* _Task objective_:
Each record has to be returned exactly as it appears.

* _Task material_:
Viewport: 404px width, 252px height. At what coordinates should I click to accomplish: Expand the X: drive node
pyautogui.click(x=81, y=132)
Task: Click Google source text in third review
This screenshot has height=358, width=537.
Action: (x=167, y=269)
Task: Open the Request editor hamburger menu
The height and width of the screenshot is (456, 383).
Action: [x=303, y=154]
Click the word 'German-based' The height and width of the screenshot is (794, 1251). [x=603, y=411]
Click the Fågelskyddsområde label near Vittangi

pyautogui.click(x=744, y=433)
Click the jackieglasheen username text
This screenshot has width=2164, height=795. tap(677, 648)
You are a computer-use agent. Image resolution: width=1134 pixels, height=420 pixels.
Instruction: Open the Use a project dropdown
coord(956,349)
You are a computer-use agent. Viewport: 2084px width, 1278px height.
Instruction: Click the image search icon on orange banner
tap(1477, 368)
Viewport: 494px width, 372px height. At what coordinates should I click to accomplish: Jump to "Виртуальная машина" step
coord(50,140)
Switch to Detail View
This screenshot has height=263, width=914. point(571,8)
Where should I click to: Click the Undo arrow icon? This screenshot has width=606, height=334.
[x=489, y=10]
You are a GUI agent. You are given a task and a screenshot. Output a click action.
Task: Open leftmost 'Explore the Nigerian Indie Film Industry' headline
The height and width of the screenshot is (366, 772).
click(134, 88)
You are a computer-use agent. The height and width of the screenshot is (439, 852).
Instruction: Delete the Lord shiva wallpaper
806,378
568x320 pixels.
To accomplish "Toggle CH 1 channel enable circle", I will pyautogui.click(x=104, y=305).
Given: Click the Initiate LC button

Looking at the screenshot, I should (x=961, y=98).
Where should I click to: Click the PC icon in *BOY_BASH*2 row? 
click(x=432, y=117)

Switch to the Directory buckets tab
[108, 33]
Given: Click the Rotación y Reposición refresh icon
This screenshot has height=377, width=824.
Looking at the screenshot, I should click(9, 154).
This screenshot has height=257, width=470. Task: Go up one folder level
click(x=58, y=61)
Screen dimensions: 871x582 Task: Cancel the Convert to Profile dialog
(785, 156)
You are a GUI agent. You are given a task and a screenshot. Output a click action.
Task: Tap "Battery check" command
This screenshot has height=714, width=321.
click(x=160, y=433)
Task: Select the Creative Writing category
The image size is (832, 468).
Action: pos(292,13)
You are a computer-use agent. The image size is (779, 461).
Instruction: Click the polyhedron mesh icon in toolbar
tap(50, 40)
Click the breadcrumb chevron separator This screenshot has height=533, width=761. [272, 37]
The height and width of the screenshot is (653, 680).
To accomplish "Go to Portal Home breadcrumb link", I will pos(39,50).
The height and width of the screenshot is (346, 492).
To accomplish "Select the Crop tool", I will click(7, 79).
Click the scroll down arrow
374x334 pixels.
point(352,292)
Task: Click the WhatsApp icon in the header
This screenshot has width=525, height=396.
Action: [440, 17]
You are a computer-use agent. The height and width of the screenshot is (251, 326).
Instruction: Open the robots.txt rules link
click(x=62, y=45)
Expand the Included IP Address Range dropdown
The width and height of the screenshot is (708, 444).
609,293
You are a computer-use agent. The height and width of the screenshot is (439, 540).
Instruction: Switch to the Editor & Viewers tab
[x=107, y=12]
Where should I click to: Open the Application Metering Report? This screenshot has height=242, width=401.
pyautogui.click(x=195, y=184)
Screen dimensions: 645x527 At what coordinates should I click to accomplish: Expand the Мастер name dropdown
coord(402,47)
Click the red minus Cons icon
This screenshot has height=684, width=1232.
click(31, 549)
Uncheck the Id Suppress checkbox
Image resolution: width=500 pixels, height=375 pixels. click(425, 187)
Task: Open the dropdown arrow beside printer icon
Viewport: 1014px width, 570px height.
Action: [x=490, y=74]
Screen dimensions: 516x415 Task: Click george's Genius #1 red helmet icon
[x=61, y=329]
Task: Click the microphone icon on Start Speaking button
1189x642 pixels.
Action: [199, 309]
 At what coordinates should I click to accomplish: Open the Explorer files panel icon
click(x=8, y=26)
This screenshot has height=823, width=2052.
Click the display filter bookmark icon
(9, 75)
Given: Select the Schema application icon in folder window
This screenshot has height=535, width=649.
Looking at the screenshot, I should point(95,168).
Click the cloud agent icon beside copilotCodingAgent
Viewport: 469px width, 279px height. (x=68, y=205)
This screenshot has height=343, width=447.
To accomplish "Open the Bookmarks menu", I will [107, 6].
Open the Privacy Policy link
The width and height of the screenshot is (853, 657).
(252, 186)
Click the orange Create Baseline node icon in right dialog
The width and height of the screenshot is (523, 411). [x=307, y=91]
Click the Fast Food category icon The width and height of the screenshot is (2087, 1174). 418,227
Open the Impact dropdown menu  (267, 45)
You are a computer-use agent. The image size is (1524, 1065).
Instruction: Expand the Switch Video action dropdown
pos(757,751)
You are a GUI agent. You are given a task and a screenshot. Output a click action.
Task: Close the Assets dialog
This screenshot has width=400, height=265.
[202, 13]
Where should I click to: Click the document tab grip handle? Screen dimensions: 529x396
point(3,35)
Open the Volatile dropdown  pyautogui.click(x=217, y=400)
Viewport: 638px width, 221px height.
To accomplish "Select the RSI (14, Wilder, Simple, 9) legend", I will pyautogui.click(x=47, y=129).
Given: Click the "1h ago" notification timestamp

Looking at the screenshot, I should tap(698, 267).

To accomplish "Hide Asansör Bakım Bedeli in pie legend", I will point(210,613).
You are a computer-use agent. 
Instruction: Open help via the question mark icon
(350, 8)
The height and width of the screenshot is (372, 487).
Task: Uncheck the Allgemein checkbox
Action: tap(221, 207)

* _Answer area_:
Viewport: 404px width, 252px height. At what coordinates should I click to accomplish: Expand the X: drive node
pyautogui.click(x=81, y=132)
Task: Click Google source text in third review
This screenshot has height=358, width=537.
Action: (x=167, y=269)
Task: Open the Request editor hamburger menu
The height and width of the screenshot is (456, 383).
Action: [x=303, y=154]
Click the word 'German-based' The height and width of the screenshot is (794, 1251). [x=603, y=411]
Click the Fågelskyddsområde label near Vittangi

pyautogui.click(x=744, y=433)
Click the jackieglasheen username text
This screenshot has width=2164, height=795. tap(677, 648)
You are a computer-use agent. Image resolution: width=1134 pixels, height=420 pixels.
Instruction: Open the Use a project dropdown
coord(956,349)
You are a computer-use agent. Viewport: 2084px width, 1278px height.
Instruction: Click the image search icon on orange banner
tap(1477, 368)
Viewport: 494px width, 372px height. At what coordinates should I click to accomplish: Jump to "Виртуальная машина" step
coord(50,140)
Switch to Detail View
This screenshot has height=263, width=914. point(571,8)
Where should I click to: Click the Undo arrow icon? This screenshot has width=606, height=334.
[x=489, y=10]
You are a GUI agent. You are given a task and a screenshot. Output a click action.
Task: Open leftmost 'Explore the Nigerian Indie Film Industry' headline
The height and width of the screenshot is (366, 772).
click(134, 88)
You are a computer-use agent. The height and width of the screenshot is (439, 852).
Instruction: Delete the Lord shiva wallpaper
806,378
568x320 pixels.
To accomplish "Toggle CH 1 channel enable circle", I will pyautogui.click(x=104, y=305).
Given: Click the Initiate LC button

Looking at the screenshot, I should (x=961, y=98).
Where should I click to: Click the PC icon in *BOY_BASH*2 row? 
click(x=432, y=117)

Switch to the Directory buckets tab
[108, 33]
Given: Click the Rotación y Reposición refresh icon
This screenshot has height=377, width=824.
Looking at the screenshot, I should click(9, 154).
This screenshot has height=257, width=470. Task: Go up one folder level
click(x=58, y=61)
Screen dimensions: 871x582 Task: Cancel the Convert to Profile dialog
(785, 156)
You are a GUI agent. You are given a task and a screenshot. Output a click action.
Task: Tap "Battery check" command
This screenshot has height=714, width=321.
click(x=160, y=433)
Task: Select the Creative Writing category
The image size is (832, 468).
Action: pos(292,13)
You are a computer-use agent. The image size is (779, 461).
Instruction: Click the polyhedron mesh icon in toolbar
tap(50, 40)
Click the breadcrumb chevron separator This screenshot has height=533, width=761. [272, 37]
The height and width of the screenshot is (653, 680).
To accomplish "Go to Portal Home breadcrumb link", I will pos(39,50).
The height and width of the screenshot is (346, 492).
To accomplish "Select the Crop tool", I will click(7, 79).
Click the scroll down arrow
374x334 pixels.
point(352,292)
Task: Click the WhatsApp icon in the header
This screenshot has width=525, height=396.
Action: [440, 17]
You are a computer-use agent. The height and width of the screenshot is (251, 326).
Instruction: Open the robots.txt rules link
click(x=62, y=45)
Expand the Included IP Address Range dropdown
The width and height of the screenshot is (708, 444).
609,293
You are a computer-use agent. The height and width of the screenshot is (439, 540).
Instruction: Switch to the Editor & Viewers tab
[x=107, y=12]
Where should I click to: Open the Application Metering Report? This screenshot has height=242, width=401.
pyautogui.click(x=195, y=184)
Screen dimensions: 645x527 At what coordinates should I click to accomplish: Expand the Мастер name dropdown
coord(402,47)
Click the red minus Cons icon
This screenshot has height=684, width=1232.
click(31, 549)
Uncheck the Id Suppress checkbox
Image resolution: width=500 pixels, height=375 pixels. click(425, 187)
Task: Open the dropdown arrow beside printer icon
Viewport: 1014px width, 570px height.
Action: [x=490, y=74]
Screen dimensions: 516x415 Task: Click george's Genius #1 red helmet icon
[x=61, y=329]
Task: Click the microphone icon on Start Speaking button
1189x642 pixels.
Action: [199, 309]
 At what coordinates should I click to accomplish: Open the Explorer files panel icon
click(x=8, y=26)
This screenshot has height=823, width=2052.
Click the display filter bookmark icon
(9, 75)
Given: Select the Schema application icon in folder window
This screenshot has height=535, width=649.
Looking at the screenshot, I should point(95,168).
Click the cloud agent icon beside copilotCodingAgent
Viewport: 469px width, 279px height. (x=68, y=205)
This screenshot has height=343, width=447.
To accomplish "Open the Bookmarks menu", I will [107, 6].
Open the Privacy Policy link
The width and height of the screenshot is (853, 657).
(252, 186)
Click the orange Create Baseline node icon in right dialog
The width and height of the screenshot is (523, 411). [x=307, y=91]
Click the Fast Food category icon The width and height of the screenshot is (2087, 1174). 418,227
Open the Impact dropdown menu  (267, 45)
You are a computer-use agent. The image size is (1524, 1065).
Instruction: Expand the Switch Video action dropdown
pos(757,751)
You are a GUI agent. You are given a task and a screenshot. Output a click action.
Task: Close the Assets dialog
This screenshot has width=400, height=265.
[202, 13]
Where should I click to: Click the document tab grip handle? Screen dimensions: 529x396
point(3,35)
Open the Volatile dropdown  pyautogui.click(x=217, y=400)
Viewport: 638px width, 221px height.
To accomplish "Select the RSI (14, Wilder, Simple, 9) legend", I will pyautogui.click(x=47, y=129).
Given: Click the "1h ago" notification timestamp

Looking at the screenshot, I should tap(698, 267).

To accomplish "Hide Asansör Bakım Bedeli in pie legend", I will point(210,613).
You are a computer-use agent. 
Instruction: Open help via the question mark icon
(350, 8)
The height and width of the screenshot is (372, 487).
Task: Uncheck the Allgemein checkbox
Action: tap(221, 207)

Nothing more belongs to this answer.